And so she never looks back, never looks at me .

And I'm the one who's stuck in place, only able to look at her back as she sees the world.

Maybe that's the problem. None of us has changed; we've stayed the same.

We've stagnated .

The thought stabs a rampant fear in my heart that I kick my sheets out, not caring where it goes as I kneel on the ground. I desperately clutch her hand as if it's my lifeline (and it is), trembling.

"Please, Marinette," I croak. "Please come back to bed."

She only shakes her head with that warm and understanding smile that used to be my world. Now, it only shatters my heart. "I can't, Adrien. I have to go to work ."

I still can't see her face. But now, I can't help but replace my father's face with hers.
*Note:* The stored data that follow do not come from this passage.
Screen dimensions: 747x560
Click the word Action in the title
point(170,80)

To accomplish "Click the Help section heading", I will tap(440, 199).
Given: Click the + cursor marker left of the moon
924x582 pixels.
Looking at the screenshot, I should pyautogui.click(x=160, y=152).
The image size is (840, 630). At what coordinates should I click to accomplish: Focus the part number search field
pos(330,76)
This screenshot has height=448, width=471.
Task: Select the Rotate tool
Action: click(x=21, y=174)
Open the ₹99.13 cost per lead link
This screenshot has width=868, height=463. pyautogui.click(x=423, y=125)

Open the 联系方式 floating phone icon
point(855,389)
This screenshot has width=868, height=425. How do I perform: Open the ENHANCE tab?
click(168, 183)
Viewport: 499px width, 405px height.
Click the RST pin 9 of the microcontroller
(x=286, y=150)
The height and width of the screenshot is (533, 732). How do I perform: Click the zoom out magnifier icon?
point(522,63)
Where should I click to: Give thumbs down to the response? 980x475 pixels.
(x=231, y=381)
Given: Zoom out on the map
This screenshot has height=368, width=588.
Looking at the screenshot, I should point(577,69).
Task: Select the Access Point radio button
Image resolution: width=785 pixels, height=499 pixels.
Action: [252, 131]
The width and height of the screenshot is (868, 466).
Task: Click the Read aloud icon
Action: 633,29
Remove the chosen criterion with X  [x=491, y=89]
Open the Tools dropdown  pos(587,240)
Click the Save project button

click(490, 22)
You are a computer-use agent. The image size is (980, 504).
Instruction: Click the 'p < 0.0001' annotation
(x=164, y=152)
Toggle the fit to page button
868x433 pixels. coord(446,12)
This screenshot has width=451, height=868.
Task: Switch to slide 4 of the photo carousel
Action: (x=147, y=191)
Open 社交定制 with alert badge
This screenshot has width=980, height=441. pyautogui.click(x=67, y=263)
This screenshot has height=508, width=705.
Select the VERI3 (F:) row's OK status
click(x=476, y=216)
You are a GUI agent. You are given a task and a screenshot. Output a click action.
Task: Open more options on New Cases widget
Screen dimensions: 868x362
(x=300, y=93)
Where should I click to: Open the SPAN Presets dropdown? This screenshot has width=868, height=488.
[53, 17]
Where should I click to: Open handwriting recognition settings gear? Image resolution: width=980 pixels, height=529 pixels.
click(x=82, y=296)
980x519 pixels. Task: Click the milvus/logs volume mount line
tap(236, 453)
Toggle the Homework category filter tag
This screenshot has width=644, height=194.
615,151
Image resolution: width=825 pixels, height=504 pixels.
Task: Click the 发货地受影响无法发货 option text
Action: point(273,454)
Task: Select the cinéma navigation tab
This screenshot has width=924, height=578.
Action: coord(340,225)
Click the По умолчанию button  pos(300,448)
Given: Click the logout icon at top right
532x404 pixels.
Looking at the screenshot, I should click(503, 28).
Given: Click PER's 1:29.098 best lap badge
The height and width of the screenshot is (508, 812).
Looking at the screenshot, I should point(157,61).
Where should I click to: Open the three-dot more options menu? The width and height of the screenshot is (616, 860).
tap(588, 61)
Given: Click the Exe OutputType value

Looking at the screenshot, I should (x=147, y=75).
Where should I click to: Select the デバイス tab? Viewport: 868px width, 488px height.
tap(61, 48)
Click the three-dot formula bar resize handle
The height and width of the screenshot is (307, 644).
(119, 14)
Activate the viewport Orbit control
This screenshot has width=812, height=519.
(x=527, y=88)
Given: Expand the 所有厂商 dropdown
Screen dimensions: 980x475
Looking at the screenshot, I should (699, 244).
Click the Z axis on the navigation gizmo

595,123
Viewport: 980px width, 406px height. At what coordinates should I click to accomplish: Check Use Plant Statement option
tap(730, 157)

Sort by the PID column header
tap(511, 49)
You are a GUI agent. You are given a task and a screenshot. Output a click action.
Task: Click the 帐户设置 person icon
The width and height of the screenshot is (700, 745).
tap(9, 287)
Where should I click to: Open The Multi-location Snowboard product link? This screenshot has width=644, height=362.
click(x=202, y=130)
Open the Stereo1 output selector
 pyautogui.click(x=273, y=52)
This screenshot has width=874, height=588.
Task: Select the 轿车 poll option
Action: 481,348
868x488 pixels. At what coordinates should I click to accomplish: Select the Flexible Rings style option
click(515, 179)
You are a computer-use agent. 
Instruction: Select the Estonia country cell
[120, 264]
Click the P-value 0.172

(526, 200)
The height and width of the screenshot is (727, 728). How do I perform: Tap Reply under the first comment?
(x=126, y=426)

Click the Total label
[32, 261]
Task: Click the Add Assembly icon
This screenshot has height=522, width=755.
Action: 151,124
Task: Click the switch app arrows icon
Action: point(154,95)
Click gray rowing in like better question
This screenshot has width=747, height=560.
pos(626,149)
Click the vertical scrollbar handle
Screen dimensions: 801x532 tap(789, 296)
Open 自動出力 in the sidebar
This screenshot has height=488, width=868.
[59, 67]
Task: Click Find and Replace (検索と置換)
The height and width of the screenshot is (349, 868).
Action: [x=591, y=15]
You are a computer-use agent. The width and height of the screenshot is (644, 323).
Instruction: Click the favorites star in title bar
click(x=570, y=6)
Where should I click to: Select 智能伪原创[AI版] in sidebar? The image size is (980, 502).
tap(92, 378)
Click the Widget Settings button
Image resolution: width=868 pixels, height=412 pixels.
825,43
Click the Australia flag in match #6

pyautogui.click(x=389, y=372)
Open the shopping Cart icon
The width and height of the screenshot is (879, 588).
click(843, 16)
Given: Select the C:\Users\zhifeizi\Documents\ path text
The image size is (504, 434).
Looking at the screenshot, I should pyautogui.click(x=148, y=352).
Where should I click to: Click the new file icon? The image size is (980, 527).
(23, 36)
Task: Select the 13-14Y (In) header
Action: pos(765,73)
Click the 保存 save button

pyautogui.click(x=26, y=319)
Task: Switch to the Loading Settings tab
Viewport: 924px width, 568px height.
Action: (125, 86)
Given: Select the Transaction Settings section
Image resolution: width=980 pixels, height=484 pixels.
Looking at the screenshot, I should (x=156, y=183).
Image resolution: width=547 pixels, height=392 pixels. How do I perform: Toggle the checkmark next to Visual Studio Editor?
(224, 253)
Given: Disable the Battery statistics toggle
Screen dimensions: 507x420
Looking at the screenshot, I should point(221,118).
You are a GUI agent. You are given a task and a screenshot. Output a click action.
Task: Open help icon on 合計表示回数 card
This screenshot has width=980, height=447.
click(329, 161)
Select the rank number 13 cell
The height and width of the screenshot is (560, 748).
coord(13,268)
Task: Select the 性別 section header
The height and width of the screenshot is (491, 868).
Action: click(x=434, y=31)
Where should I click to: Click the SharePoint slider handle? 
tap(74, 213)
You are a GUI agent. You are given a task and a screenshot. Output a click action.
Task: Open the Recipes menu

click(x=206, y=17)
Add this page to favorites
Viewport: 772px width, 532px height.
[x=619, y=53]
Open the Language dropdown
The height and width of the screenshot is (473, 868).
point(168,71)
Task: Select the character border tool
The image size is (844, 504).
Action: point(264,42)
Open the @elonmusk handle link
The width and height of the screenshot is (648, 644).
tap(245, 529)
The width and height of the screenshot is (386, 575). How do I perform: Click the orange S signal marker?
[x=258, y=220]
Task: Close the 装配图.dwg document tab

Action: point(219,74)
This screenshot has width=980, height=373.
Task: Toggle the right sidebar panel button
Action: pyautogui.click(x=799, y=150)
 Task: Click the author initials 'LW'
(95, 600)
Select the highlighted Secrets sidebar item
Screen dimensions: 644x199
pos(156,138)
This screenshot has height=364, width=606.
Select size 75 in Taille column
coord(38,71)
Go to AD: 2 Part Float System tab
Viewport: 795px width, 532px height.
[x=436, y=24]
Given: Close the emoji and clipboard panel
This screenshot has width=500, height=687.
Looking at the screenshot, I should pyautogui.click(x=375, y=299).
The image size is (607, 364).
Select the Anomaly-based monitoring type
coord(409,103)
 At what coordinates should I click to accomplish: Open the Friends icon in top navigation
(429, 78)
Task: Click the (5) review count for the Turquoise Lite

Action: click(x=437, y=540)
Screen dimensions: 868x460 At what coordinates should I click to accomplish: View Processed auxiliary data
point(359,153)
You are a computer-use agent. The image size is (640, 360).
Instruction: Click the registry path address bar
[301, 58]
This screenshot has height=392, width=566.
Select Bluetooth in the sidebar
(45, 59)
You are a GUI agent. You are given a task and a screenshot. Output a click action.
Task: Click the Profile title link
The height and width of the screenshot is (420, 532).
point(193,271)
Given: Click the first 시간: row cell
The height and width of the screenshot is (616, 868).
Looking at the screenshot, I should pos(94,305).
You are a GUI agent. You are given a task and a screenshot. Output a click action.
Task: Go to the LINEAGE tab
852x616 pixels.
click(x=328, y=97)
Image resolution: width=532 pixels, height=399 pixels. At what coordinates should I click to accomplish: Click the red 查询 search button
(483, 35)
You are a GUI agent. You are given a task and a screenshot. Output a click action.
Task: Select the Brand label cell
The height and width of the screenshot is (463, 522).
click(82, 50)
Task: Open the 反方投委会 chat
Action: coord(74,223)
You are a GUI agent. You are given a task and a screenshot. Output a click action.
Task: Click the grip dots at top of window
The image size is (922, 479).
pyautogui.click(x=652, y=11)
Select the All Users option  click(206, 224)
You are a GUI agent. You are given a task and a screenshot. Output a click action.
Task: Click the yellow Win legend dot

And this eats me up more than any loneliness ever could.

I scream and cry myself to bed, willing all of this to just be a nightmare that I'll wake up from one day.

* * *

Maybe I was a fool, thinking that fashion could be my friend. That it could be something that I can enjoy. I thought this ever since Marinette came into my life.

But, no.

This is worse.

Because Marinette imbued warmth into fashion for me. Instead of it being monotonous as it used to be, fashion now became personal. Instead of it being cold and calculating, fashion now became warm and welcoming. Instead of becoming a way to show off status in an unfeeling world where reputation is the only thing that mattered, clothes now became a tool to express my personality in a world that embraced who I was.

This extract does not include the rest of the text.